Unlike entrenched special interest groups (i.e. pharmaceutical or healthcare insurance industries) which have profound financial clout over members of congress, medical schools are relatively autonomous and therefore can offer a potential avenue for effective change.

Although some medical schools are catching on to the idea of increasing enrollment, the increased class sizes have not been large enough. Over 40 thousand students apply to medical school every year and less than half are offered admission. According to the AAMC, in fall 2009, only 18,000 students entered U.S. medical schools. Most medical schools have class sizes of less than 200 students. Many medical schools consist of classes of less than 100 students. Several schools have only 40 students per class.

Why are class sizes so small? Smaller class sizes mean that acceptance rates are lower (in some cases, less than 3%). Lower acceptance rates mean the school appears to be more selective. Being perceived as a highly selective institution is good for business. Selectivity can easily be mistaken for quality of patient care.

These incredibly low acceptance rates results in a peculiar and worrisome sociological side effect. Such medical school admissions selectivity produces applicants who become blinded by their desire to actually gain admission that they lose sight of the purpose of medicine: to help those in need. The medical school admissions process is becoming so focused on relatively arbitrary “measures of quality” (i.e. high GPA and MCAT scores) that they are losing sight of essential qualities of good healers. I am concerned that the medical school admissions process is selecting for increasingly neurotic nerds, who may lack the essential human qualities of empathy and compassion of great physicians.

The U.S. has the capacity to train more physicians. Each year, residency spots go unfilled. American residency programs can and should train more U.S. medical school graduates. According to the AMA, nearly 40 percent of the medical students entering U.S. residency programs were foreign medical school graduates. Many of these foreign medical school graduates return to their home countries after being trained in the U.S., thus not helping with the physician shortage in the U.S. Increasing U.S. medical school enrollment and therefore resident physicians who are more likely to practice in the U.S. may help alleviate the physician shortage.

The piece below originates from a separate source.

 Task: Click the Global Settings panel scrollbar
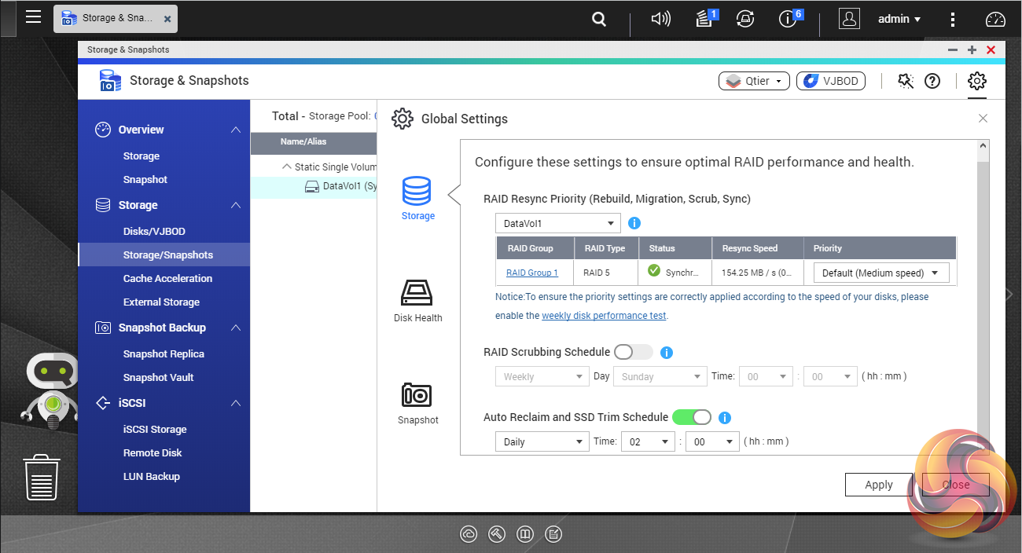pyautogui.click(x=983, y=298)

To further increase the total number of practicing physicians, the number residency training slots should also be increased. Residency programs are funded by Medicare. This funding accounts for less than 1% of all Medicare expenses. Increased residency slots can be achieved by increasing this funding.

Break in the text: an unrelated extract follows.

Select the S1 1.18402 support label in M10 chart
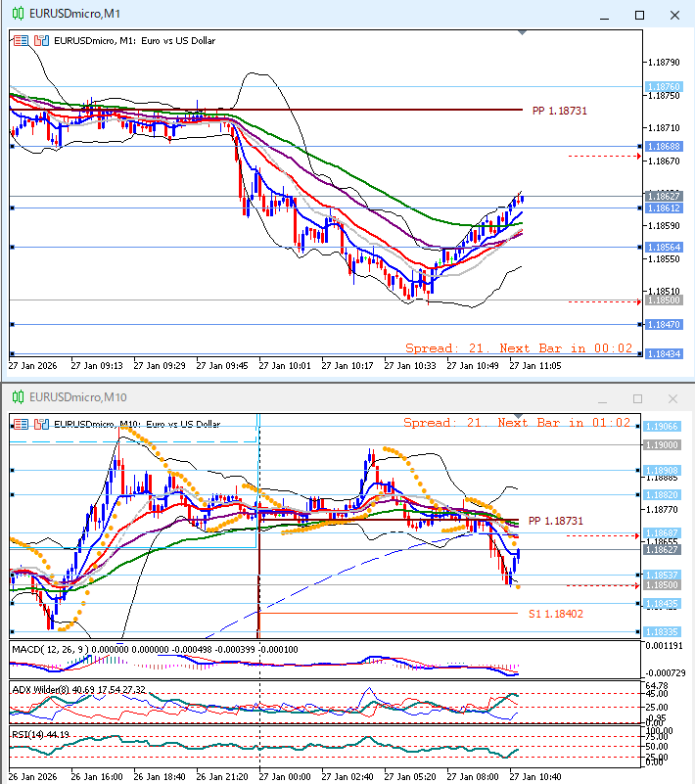556,614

Although a worthy long-term goal, increasing the total number of residency training slots in the U.S. will have to overcome significant financial and bureaucratic obstacles. In the mean time, increasing the number of U.S. medical school graduates entering U.S. residency programs may provide a more immediate solution.

Furthermore, I propose that increasing medical school enrollment will have another particularly important consequence. Larger medical school class sizes will allow medical schools to lower their tuition costs per individual. Lower tuition will result in decreased medical student debt. Some medical schools’ tuitions are $50,000 per year for four years. Many physicians begin practicing with several hundred thousands of dollars debt. Consequently, students are more inclined to choose higher paying, procedural-based specialties. In other words, medical school graduates cannot afford to go into lower-paying primary care positions. Smaller debt burdens from decreased tuition rates would allow more medical school graduates to enter primary care.

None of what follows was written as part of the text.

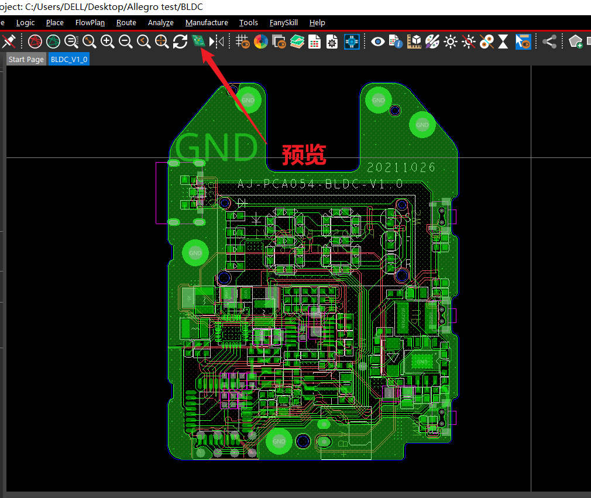Toggle the eye visibility icon
Viewport: 591px width, 498px height.
[378, 42]
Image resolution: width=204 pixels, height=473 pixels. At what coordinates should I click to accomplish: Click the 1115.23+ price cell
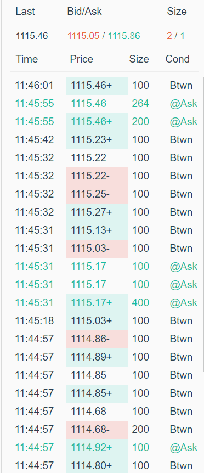(x=97, y=140)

With more primary care practitioners, the national focus can shift more towards prevention rather than more costly treatments. More primary care physicians will reduce the need for more expensive emergency room visits.

Simply increasing medical school enrollment with well qualified students promises to have a significant effect on the number of practicing physicians, improved access to primary care, lower cost of health care, and therefore the health of the nation.